▶ _Data in this exercise_
::::::::::

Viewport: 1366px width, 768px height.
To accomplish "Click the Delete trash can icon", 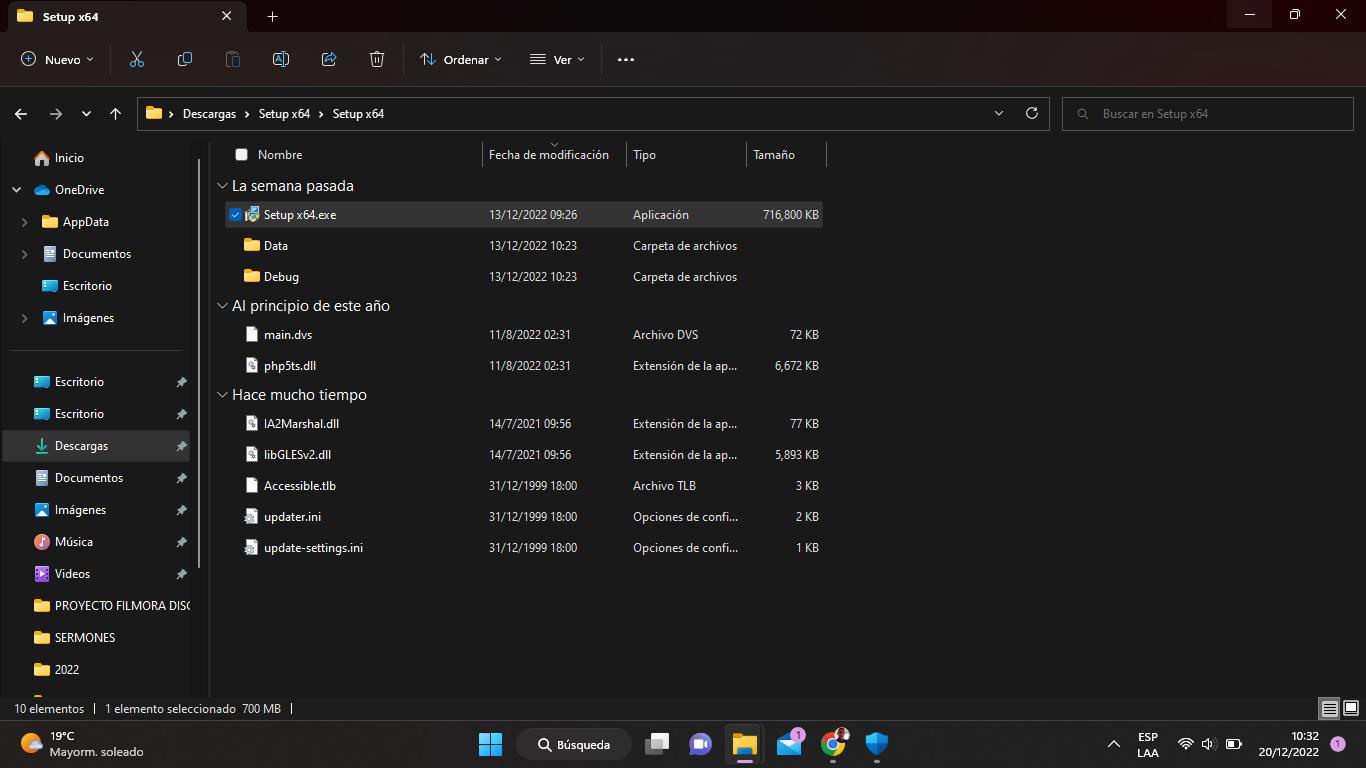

::::::::::

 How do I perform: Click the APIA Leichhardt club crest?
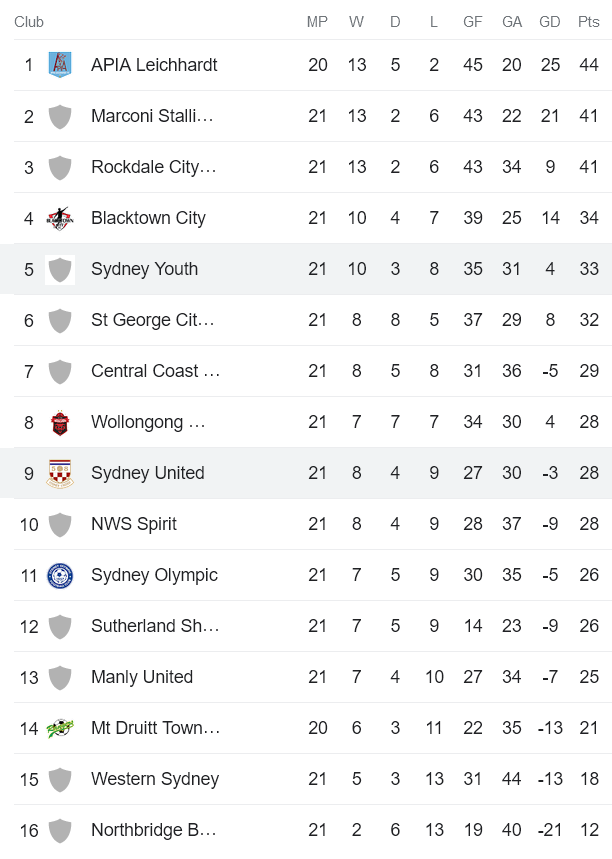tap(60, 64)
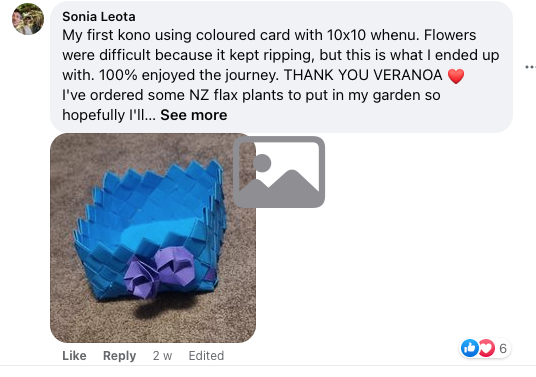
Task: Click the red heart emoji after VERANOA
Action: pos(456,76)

::::::::::

Turn the records from the line with "Viewport: 1366px width, 768px height." to the line with "the Delete trash" into a Markdown table with the columns Row and Line, one row per line, skipping blank lines. Leave the pictures out.

| Row | Line |
|---|---|
| 1 | Viewport: 1366px width, 768px height. |
| 2 | To accomplish "Click the Delete trash can icon",  |